** Try it **
All of the data below should come back exactly as written, minus its images.

** Provided records **
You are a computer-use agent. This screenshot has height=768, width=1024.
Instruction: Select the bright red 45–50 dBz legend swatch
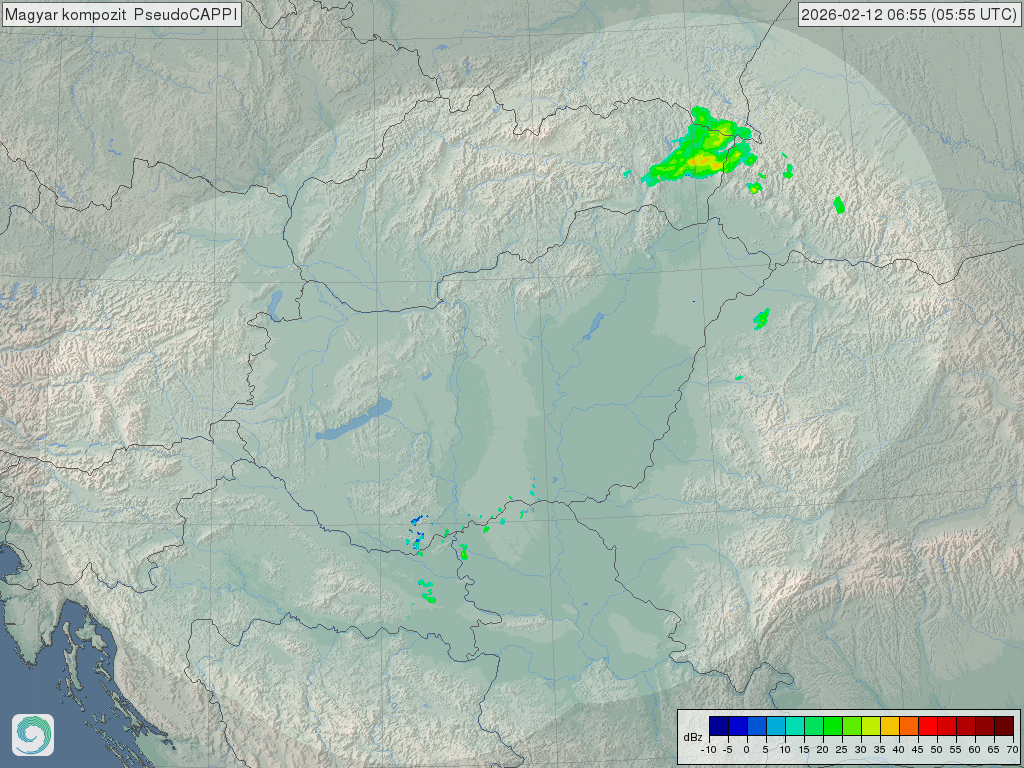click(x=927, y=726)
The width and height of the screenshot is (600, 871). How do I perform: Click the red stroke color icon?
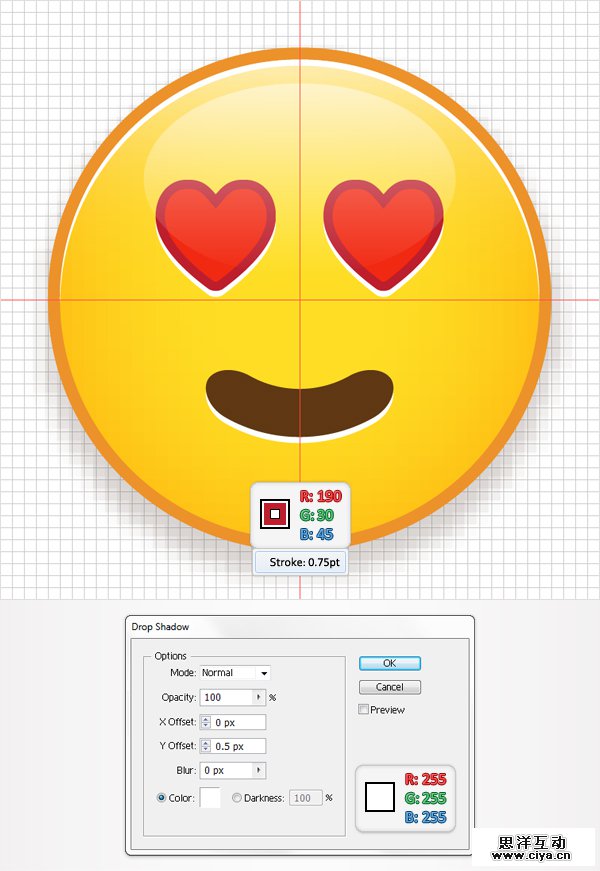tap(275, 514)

** Written solution **
You are a computer-use agent. This screenshot has height=768, width=1024.
Instruction: Select the bright red 45–50 dBz legend swatch
click(x=927, y=726)
The width and height of the screenshot is (600, 871). How do I perform: Click the red stroke color icon?
tap(275, 514)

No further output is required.